On the necessity and biological significance of threshold-free regulon prediction outputs.

The in silico prediction of cis-acting elements in a genome is an efficient way to quickly obtain an overview of the biological processes controlled by a trans-acting factor, and connections between regulatory networks. Several regulon prediction web tools are available, designed to identify DNA motifs predicted to be bound by transcription factors using position weight matrix-based algorithms. In this paper we expose and discuss the conflicting objectives of software creators (bioinformaticians) and software users (biologists), who aim for reliable and exhaustive prediction outputs, respectively. Software makers, concerned with providing tools that minimise the number of false positive hits, often impose a stringent threshold score for a sequence to be included in the list of the putative cis-acting sites. This rigidity eventually results in the identification of strongly reliable but largely straightforward sites, i.e. those associated with genes already anticipated to be targeted by the studied transcription factor. Importantly, this biased identification of strongly bound sequences contrasts with the biological reality where, in many circumstances, a weak DNA-protein interaction is required for the appropriate gene's expression.
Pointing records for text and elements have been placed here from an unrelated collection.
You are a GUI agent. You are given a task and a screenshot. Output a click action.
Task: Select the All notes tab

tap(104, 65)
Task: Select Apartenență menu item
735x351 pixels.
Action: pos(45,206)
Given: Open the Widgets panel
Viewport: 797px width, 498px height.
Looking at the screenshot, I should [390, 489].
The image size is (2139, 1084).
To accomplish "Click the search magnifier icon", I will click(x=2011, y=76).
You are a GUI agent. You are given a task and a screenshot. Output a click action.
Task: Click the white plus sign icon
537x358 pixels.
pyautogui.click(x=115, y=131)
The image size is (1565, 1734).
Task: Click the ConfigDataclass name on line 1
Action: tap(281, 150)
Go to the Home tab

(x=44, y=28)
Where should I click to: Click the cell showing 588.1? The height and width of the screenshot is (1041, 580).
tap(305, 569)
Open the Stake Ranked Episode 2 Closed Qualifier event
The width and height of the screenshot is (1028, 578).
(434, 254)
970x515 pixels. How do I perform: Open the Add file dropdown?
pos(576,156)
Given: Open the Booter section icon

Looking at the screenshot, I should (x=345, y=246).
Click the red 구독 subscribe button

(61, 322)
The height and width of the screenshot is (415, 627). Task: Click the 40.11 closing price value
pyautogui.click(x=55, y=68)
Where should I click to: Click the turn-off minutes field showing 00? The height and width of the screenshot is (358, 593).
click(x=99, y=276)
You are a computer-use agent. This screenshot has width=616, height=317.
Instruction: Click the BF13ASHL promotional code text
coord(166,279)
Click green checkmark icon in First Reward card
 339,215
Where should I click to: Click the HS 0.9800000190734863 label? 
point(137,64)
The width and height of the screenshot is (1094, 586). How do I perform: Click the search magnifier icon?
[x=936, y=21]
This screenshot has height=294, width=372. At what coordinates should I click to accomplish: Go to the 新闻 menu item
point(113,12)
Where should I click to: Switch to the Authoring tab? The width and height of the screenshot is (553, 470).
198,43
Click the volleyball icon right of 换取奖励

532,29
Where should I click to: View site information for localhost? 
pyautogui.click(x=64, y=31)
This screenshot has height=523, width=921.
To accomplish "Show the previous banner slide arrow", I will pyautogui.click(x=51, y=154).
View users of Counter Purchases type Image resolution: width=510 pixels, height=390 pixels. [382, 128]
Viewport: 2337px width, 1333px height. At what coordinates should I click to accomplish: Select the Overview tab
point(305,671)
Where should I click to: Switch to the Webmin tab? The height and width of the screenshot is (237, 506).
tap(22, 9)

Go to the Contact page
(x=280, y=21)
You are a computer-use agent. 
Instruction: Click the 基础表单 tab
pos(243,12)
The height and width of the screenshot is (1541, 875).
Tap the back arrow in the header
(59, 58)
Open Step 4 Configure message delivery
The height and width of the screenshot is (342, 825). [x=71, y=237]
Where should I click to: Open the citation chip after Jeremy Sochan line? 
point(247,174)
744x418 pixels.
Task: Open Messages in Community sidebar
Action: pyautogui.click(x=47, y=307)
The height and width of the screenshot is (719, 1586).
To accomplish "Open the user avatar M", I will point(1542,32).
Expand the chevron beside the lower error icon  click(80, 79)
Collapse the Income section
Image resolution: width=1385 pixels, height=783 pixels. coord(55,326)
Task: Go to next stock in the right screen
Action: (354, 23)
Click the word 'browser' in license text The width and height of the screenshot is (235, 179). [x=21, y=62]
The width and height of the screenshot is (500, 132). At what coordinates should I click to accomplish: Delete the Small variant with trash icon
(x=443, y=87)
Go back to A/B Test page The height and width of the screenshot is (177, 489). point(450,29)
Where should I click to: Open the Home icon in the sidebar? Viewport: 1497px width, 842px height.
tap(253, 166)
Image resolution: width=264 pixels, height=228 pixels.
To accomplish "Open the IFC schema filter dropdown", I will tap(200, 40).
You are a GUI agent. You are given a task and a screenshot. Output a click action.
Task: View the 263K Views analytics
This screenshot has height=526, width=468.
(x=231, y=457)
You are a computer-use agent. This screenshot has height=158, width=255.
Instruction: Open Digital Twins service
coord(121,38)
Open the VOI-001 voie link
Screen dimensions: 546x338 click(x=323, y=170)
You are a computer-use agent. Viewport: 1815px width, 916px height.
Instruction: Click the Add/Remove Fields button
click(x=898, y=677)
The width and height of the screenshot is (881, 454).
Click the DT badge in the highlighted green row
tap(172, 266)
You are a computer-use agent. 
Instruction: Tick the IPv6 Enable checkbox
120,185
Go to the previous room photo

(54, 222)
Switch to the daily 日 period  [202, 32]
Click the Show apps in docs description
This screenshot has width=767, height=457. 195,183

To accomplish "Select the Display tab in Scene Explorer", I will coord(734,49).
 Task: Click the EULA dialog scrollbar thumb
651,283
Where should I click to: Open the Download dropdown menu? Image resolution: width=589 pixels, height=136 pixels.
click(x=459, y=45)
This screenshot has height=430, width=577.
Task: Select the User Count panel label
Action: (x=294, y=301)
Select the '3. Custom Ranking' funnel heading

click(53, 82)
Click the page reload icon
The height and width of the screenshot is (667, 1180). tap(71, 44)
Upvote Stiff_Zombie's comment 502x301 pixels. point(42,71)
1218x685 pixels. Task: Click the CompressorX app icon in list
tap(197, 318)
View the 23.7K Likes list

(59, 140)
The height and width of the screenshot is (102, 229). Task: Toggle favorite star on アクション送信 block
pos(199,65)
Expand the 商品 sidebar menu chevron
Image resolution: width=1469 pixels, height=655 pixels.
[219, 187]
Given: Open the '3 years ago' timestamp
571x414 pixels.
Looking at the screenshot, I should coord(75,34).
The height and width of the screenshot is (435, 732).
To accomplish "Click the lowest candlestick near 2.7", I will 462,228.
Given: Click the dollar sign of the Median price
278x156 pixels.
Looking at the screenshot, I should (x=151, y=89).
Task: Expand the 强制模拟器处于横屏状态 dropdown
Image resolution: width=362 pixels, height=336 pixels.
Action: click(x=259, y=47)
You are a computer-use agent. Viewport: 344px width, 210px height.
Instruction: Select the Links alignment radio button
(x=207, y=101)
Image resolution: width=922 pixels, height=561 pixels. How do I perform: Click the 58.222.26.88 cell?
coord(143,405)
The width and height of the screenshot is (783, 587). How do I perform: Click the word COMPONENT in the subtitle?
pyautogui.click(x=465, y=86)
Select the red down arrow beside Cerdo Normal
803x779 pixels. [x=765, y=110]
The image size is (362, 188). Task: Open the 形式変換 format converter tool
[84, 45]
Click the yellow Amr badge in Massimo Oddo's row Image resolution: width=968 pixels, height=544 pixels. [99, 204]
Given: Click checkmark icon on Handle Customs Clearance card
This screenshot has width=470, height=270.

We show here a series of transcriptionally controlled systems involving weakly bound cis-acting elements that could never have been discovered because of the policy of preventing software users from modifying the screening parameters. Proposing only trustworthy prediction outputs thus prevents biologists from fully utilising their knowledge background and deciding to analyse statistically irrelevant hits that could nonetheless be potentially involved in subtle, unexpected, though essential cis-trans relationships.